What’s the difference between news and gossip?

It is no secret that I like to watch and read the news; I like to know what’s happening in the world, and I appreciate thoughtful commentary from time to time. But what’s the difference between news and gossip?

I ask because the other day I left church to find cars in the parking lot pasted with flyers casting aspersions against a candidate involved in a local election. I am too new to the community to know the person in question, but I know a hatchet job when I see it. The message was almost literally: Don’t vote for this person because he didn’t tell us something about himself that would have cost him votes!
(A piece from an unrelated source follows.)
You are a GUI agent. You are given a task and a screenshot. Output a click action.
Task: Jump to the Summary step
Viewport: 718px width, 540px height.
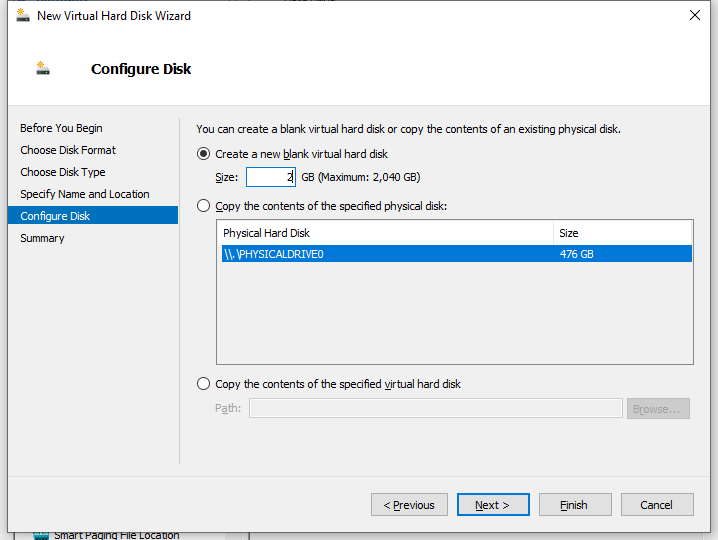pos(42,238)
 How strange, that a person would cast himself in a manner that would attract your vote. It seems that’s how most of us get jobs in life: presenting ourselves – best foot forward.

In any event, I found the flyer offensive because it was, at best, perverse gossip-mongering, and I have seen too many lives destroyed by malicious slander, half-truths, and innuendos masquerading as “facts”, and if one desires to be a child of God, one must put away their desire to hear gossip, and the desire to spread it.
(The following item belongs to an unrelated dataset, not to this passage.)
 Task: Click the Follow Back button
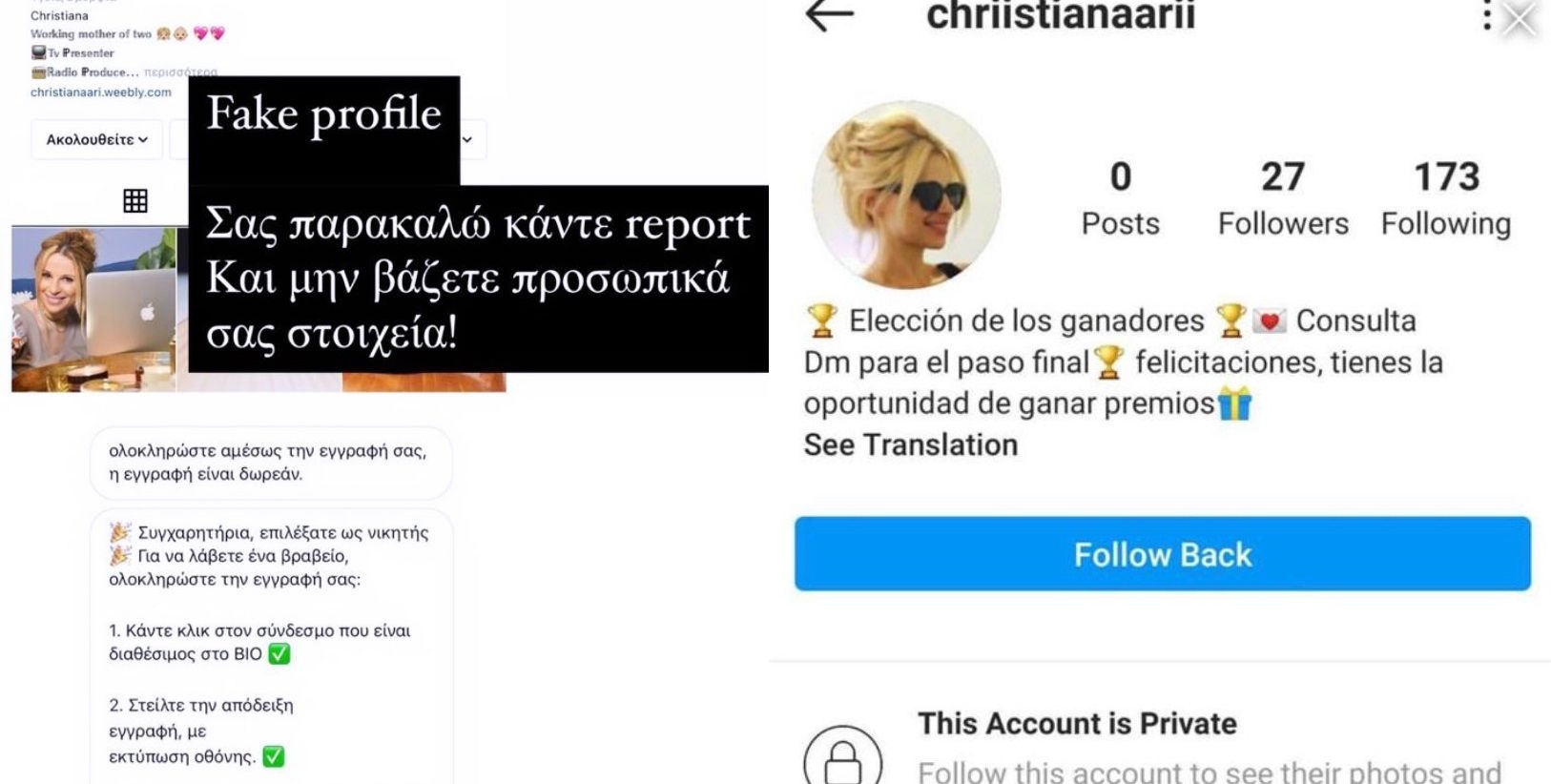(1162, 554)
So, what exactly is gossip? It is telling any story that is not yours to tell. That’s how I see it.

It is my prerogative to tell you what I think or what I did and how I feel. It is my right to decide what to tell you and what not to tell you about my life. If I am having a problem with someone, I may enlist your help to solve it, but the focus is not on making the other person look bad (or me look good), but to find a way to build a better relationship.
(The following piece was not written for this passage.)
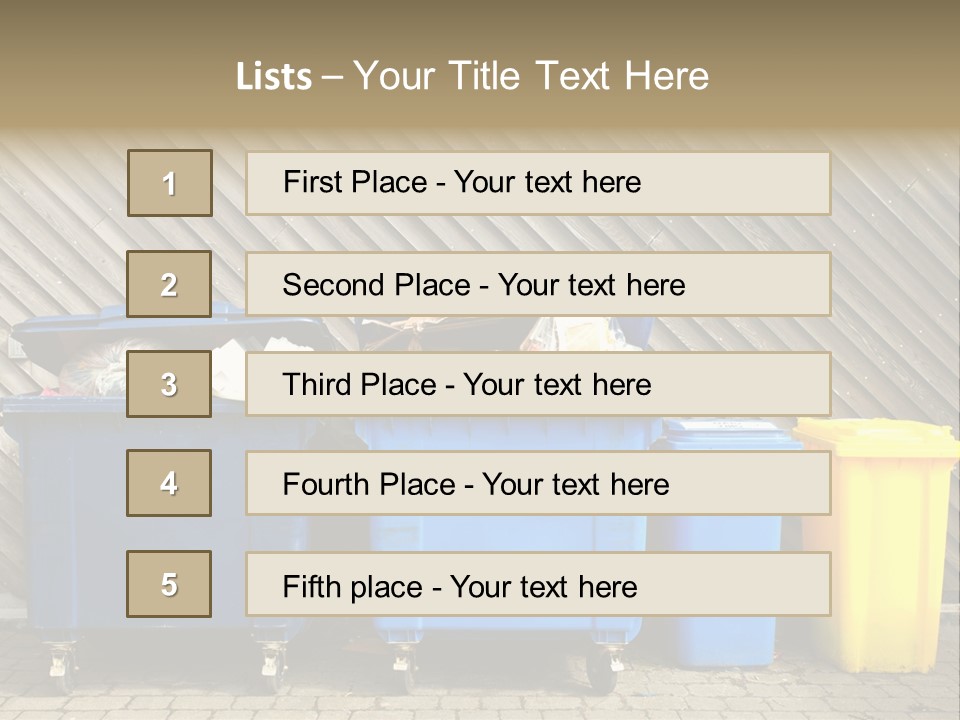Select the number 4 box
The height and width of the screenshot is (720, 960).
(x=169, y=483)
Where does gossip come from? As best I can tell, there are several reasons people gossip. First, it gives the tale-bearer a sense of power. They are “in the know” and their status rises with the more they know and the better they’re able to divulge the salacious details of the matters to which they are privy. They discover they are able to attract a crowd, and that people trust them; there is little that is more addictive than having the cheers and applause of an audience yearning to hear more (ask any preacher or comedian).

Secondly, gossip provides a platform upon which to stand in judgment of others. At issue is not what the other has said or done, but what it says about their character. Gossip is designed to maim and weaken the other. If we judge one’s actions, then we stand over them. We believe we stand taller, but it is an illusion; it is caused by standing on the necks of those we’ve been able to throw down.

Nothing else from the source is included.